The Cabinet's nod to the recommendations of the Seventh Pay Commission would create an impact of Rs 24,325 crore on the Indian Railways (IR) in the current financial year ending March 2017. The amount constitutes 45 per cent of the railways’ total wage bill of Rs 53,000 crore for this financial year.
Based on the pay panel's recommendations, the total recurring burden on the government works out to Rs 72,800 crore, Finance Minister Arun Jaitley said while briefing the media. "After including the arrears of Rs 12,000 crore for Jan-March 2015 period, this burden goes up to Rs 84,933 crore for 2016-17. This includes an impact of Rs 24,325 crore on the Railway Budget and Rs 60,000 crore on the general Budget," Jaitley said.
IR's net ordinary working expenses for the current financial year is Rs 1,23,560 crore. This includes an expenditure of Rs 6,622 crore on staff welfare and amenities apart from Rs 47,170 crore on provident fund, pension and other retirement benefits.
Rail Minister Suresh Prabhu said Indian Railways must look at new and innovative financing models to expand resources, including gross budgetary support and private participation, as investment in railways is abysmally low as compared to other countries.
"The Seventh Pay Commission recommendation will create serious impact on budgetary resources not just for the railways but for the government as a whole," he said during a media interaction.
Earlier this year, Railway Board Financial Commissioner S Mookerjee had told an industry gathering Indian Railways' operating ratio for the current fiscal would be 88 per cent had it not been for the pay commission's impact.
The rail ministry has budgeted for an operating ratio — money spent to earn Rs 100 — of 92 per cent for the current fiscal as compared to revised Operating Ratio of 90 per cent for 2015-16. The rail ministry is working on a rigorous cost optimization drive in order to dampen the pay panel's impact including targeting of savings of Rs 1,500 crore in diesel procurement and Rs 2,000 crore savings in sourcing of electricity.

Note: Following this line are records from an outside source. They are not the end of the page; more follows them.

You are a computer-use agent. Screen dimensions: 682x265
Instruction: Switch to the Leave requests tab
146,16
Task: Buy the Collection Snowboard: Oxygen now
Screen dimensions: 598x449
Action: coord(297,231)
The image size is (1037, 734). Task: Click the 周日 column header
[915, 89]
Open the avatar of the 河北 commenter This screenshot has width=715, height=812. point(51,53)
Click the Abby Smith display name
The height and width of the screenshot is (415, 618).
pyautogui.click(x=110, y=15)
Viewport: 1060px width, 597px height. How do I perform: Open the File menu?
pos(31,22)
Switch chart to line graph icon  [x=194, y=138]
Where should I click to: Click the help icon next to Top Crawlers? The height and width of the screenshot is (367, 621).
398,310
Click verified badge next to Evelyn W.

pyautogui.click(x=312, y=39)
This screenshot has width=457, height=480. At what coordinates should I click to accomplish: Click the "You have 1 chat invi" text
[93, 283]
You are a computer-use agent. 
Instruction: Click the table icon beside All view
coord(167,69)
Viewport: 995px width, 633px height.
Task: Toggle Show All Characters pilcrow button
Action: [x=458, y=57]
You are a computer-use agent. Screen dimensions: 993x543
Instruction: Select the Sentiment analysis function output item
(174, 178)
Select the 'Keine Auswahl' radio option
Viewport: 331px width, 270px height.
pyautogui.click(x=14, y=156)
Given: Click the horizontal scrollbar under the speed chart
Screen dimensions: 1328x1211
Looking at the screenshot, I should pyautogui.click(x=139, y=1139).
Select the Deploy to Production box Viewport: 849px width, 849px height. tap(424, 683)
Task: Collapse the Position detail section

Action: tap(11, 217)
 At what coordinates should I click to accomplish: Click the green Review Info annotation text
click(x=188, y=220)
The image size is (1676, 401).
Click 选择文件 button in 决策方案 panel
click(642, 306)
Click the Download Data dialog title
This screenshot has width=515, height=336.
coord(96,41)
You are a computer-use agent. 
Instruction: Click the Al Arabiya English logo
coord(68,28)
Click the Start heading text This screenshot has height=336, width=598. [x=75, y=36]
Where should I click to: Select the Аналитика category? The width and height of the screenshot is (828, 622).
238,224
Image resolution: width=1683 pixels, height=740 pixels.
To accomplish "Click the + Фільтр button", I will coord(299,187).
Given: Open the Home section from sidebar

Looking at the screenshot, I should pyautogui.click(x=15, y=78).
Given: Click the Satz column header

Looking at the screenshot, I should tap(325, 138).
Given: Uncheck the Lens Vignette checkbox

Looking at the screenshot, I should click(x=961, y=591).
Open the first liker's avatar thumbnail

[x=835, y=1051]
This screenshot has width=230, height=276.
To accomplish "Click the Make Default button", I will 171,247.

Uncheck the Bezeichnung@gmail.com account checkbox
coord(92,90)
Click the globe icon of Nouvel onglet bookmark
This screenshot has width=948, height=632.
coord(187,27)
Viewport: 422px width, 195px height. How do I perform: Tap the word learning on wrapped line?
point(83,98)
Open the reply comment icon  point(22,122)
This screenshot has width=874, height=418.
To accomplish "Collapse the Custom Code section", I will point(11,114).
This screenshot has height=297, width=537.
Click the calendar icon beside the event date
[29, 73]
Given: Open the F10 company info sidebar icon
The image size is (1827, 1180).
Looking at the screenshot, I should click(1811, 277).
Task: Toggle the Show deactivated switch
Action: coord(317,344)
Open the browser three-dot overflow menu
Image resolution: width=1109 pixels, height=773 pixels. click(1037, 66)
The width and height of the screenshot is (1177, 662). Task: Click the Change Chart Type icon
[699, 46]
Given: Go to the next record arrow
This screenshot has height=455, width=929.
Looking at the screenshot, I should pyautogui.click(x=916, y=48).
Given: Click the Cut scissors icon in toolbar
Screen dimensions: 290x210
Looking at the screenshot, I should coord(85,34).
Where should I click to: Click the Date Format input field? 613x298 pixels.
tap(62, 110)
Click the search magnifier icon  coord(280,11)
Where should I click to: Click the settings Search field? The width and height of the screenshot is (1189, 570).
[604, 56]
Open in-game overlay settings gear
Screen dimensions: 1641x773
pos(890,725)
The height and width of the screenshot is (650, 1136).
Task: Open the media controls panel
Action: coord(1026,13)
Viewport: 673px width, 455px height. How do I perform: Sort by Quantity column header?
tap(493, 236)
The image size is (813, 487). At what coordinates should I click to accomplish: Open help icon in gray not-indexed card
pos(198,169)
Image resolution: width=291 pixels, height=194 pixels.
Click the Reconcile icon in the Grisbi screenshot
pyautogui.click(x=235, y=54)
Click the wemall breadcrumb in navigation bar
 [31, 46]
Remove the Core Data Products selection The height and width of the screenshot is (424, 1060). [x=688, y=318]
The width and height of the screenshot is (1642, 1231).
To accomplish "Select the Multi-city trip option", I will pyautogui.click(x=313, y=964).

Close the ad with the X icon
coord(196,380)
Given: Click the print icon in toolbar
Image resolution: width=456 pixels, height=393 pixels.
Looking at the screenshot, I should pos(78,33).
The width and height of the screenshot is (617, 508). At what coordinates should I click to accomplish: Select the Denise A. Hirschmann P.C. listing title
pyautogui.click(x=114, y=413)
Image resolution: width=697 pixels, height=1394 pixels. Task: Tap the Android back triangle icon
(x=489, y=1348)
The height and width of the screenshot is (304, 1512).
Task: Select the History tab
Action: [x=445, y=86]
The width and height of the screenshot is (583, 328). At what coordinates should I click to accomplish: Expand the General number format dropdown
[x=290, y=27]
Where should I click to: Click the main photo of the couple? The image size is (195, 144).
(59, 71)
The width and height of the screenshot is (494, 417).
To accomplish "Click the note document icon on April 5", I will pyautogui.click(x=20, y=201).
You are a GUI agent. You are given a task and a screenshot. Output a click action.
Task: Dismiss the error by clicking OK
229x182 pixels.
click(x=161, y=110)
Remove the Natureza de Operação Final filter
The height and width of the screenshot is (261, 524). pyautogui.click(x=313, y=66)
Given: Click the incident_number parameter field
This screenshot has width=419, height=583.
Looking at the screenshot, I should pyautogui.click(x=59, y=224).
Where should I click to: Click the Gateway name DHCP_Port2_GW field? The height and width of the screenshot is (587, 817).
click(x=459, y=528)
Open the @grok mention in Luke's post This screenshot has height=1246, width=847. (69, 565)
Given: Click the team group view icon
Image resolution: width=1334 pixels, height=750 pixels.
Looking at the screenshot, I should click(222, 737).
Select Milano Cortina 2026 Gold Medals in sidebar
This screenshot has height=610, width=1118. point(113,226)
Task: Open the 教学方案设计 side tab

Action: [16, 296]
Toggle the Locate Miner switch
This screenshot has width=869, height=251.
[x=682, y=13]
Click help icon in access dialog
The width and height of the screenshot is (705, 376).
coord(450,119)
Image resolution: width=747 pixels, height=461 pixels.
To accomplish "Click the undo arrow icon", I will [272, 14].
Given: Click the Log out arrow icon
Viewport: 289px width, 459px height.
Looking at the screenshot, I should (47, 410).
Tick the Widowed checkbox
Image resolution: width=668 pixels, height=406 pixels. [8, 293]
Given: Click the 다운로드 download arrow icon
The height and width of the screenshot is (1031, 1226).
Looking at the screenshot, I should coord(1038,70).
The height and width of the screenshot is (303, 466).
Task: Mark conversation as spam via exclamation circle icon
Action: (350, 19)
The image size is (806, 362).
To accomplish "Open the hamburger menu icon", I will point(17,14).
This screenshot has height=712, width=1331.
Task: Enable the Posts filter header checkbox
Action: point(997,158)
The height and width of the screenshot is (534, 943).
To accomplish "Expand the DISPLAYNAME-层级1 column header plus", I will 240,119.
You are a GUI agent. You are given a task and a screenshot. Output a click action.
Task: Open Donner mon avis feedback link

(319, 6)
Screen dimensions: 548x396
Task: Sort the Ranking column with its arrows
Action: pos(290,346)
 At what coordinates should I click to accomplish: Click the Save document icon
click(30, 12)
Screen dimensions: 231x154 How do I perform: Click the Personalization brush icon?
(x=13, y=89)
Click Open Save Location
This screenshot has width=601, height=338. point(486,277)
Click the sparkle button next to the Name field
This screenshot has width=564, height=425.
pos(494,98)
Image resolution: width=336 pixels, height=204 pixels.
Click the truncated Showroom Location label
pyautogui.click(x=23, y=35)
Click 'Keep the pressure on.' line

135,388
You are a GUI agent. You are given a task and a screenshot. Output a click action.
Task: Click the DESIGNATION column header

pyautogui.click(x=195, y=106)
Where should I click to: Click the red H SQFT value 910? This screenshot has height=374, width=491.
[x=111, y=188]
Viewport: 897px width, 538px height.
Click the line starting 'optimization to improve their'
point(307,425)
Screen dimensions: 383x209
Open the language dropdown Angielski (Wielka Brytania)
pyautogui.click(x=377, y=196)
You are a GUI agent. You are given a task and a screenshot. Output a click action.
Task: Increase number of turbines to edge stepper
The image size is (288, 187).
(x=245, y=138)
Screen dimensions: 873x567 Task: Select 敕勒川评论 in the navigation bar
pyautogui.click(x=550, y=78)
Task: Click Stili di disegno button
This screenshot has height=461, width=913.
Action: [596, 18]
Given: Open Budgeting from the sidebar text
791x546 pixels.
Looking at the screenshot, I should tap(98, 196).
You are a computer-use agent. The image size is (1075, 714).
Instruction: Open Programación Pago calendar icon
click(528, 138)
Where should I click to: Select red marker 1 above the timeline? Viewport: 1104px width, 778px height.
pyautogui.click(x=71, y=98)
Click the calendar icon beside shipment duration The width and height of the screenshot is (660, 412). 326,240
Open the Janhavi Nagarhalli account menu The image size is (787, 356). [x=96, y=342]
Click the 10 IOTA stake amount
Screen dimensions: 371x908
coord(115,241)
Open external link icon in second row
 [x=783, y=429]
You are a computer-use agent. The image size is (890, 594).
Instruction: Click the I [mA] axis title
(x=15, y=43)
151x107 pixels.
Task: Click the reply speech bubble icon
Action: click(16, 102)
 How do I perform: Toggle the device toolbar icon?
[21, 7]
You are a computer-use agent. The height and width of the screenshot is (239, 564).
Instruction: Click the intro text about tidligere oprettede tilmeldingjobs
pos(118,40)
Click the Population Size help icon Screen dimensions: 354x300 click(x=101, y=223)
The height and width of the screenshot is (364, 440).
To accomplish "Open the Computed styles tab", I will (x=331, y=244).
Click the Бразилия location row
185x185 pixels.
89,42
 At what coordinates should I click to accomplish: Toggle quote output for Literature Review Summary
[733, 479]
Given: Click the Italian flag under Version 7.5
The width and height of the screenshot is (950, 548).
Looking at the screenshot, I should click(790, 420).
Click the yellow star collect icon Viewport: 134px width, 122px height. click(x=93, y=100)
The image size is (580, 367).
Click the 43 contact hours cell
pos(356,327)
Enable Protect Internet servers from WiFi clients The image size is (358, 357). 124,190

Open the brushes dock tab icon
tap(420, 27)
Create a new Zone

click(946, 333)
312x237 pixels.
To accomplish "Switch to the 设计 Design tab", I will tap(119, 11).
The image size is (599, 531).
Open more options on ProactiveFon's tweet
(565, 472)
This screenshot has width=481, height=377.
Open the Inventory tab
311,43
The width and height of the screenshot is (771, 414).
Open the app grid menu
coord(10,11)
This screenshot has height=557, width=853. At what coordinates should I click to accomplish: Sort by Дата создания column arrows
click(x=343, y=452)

Indian Railways employs around 1.3 million people. The Cabinet's approval of the pay commission's recommendations comes at a time railways' trade unions are up in arms against the provisions made. The two unions - National Federation of Indian Railwaymen (NFIR) and All India Railwaymen Federation (AIRF) - have threatened to go on an indefinite nationwide strike from 11 July against what they call "retrograde" recommendations.